Das Kammergericht wies die Berufung als unbegründet zurück und bejahte den Anspruch des Auftraggebers gegen den
Auftragnehmer auf Zahlung des für die Mängelbeseitigung erforderlichen Betrages als Kostenvorschuss. Einer vorherigen
Fristsetzung des Auftraggebers gegenüber dem Auftragnehmer zur Beseitigung der Mängel bedurfte es nicht. Zwar sehe das
Gesetz in § 13 Abs. 5 Nr. 2 VOB/B vor, dass der Auftraggeber dem Auftragnehmer vor der Geltendmachung eines Kostenvorschussanspruchs, ordnungsgemäß fristbeinhaltende Mängelbeseitigungsaufforderung voraus. Allerdings sei eine solche hier ausnahmsweise nicht erforderlich gewesen. Eine Ausnahme vom Erfordernis der Aufforderung zur Mängelbeseitigung nebst Fristsetzung sei dann anzunehmen, wenn das Verhalten des Auftragnehmers von vorneherein zweifelsfrei und endgültig erkennen lasse, dass er einer Aufforderung zur Nacherfüllung nicht nachkommen werde. Zudem bedürfe es einer Nachfristsetzung auch dann nicht, wenn sich der Auftragnehmer im konkreten Vertragsverhältnis bei der Bauausführung nachweislich derart unzuverlässig und nachlässig verhalten hat, dass dem Auftraggeber die Vornahme der Mängelbeseitigung durch diesen Auftragnehmer nicht mehr zuzumuten sei.

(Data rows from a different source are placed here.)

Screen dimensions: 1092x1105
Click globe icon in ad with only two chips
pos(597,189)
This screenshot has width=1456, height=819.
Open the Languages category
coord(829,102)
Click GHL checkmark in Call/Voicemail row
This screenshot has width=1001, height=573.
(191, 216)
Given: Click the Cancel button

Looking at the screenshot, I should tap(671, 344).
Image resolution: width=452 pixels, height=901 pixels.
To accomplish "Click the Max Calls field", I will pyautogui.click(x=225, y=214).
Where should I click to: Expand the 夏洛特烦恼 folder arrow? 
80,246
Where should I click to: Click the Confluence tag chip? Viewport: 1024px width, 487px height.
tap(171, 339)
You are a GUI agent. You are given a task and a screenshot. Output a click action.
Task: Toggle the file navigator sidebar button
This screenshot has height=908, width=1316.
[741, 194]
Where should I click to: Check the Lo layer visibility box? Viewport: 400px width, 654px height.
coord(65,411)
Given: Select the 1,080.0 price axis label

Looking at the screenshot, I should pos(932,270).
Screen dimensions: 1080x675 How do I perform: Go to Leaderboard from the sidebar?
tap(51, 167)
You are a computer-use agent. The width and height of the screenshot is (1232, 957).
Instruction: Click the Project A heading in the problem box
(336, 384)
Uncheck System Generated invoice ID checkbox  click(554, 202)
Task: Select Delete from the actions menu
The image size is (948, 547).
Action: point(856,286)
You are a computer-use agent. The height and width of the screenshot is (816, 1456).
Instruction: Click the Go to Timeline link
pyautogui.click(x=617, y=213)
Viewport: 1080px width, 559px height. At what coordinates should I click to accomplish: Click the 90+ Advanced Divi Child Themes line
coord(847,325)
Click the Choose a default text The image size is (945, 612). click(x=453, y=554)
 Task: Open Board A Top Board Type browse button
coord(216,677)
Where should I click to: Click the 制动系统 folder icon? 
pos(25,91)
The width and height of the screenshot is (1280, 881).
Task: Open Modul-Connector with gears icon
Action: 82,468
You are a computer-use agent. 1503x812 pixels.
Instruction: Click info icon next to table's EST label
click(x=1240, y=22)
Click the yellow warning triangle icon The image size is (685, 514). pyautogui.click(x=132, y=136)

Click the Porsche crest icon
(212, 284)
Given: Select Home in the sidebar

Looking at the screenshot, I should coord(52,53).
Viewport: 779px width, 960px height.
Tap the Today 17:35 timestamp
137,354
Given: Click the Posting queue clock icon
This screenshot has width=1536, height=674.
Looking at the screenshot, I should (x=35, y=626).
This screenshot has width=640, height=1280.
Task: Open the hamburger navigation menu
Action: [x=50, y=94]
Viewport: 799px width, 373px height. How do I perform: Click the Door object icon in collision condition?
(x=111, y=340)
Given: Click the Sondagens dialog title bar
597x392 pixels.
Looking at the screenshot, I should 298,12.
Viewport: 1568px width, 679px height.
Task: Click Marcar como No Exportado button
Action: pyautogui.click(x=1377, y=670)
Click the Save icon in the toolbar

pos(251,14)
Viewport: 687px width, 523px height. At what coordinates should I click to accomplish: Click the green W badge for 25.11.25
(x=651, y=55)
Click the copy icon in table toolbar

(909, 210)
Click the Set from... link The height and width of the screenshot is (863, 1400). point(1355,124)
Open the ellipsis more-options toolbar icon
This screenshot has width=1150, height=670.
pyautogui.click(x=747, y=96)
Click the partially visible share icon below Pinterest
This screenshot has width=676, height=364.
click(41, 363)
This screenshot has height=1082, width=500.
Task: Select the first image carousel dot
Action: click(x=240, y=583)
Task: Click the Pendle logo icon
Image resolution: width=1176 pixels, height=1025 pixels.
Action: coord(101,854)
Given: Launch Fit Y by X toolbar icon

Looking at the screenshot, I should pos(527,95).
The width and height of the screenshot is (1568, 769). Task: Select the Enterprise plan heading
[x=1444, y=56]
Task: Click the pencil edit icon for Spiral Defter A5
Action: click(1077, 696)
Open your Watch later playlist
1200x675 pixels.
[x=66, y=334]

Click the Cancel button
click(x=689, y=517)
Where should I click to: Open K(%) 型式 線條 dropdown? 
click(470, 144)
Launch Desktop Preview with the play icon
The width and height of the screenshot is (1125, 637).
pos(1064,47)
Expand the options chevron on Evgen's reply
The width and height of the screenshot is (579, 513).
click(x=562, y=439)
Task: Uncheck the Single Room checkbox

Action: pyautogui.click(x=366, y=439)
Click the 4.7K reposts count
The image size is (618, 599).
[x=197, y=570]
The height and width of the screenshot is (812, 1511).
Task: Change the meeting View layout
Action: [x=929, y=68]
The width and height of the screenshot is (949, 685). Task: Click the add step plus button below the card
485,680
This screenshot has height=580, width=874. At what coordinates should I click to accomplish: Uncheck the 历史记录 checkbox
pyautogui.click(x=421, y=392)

Dies sei der Fall, wenn die für die Durchführung des Bauvertrages erforderliche Vertrauensgrundlage tiefgreifend erschüttert sei, wodurch dem Auftraggeber es nicht mehr zumutbar sei, länger am Vertrag festzuhalten.

 

III. Praxistipp

Das Urteil des Kammergerichts zeigt, dass es vor der Geltendmachung eines Kostenvorschussanspruchs durch den Auftraggeber grundsätzlich weiterhin der vorherigen ordnungsgemäßen, fristbeinhaltenden Mängelbeseitigungsaufforderung
bedarf. Dies gilt unabhängig davon, ob die Vertragsparteien die Anwendung der VOB/B vereinbart haben oder die werkvertraglichen Vorschriften des Bürgerlichen Gesetzbuches anwendbar sind. Von der vorherigen Nachfristsetzung zur Mängelbeseitigung kann nur ausnahmsweise und unter strengen Voraussetzungen abgesehen werden. Ob dem Auftraggeber die Mängelbeseitigung durch den Auftragnehmer unzumutbar ist, beurteilt sich nach den konkreten Umständen des Einzelfalls und lässt sich nicht pauschal feststellen. Die Mangelhaftigkeit der Leistung an sich begründet aber noch keine solche Unzumutbarkeit einer Nachbesserung durch den Auftragnehmer. Daher ist aus Gründen der Rechtssicherheit zu empfehlen, vor der Geltendmachung eines Kostenvorschussanspruchs nur dann von der Setzung einer Nachfrist zur Mängelbeseitigung abzusehen, wenn der Auftragnehmer nachweislich, etwa durch einen Sachverständigen festgestellt, in ungewöhnlicher Häufigkeit gegen die anerkannten Regeln der Technik verstoßen hat und die Verstöße zu gravierenden Mängeln geführt haben.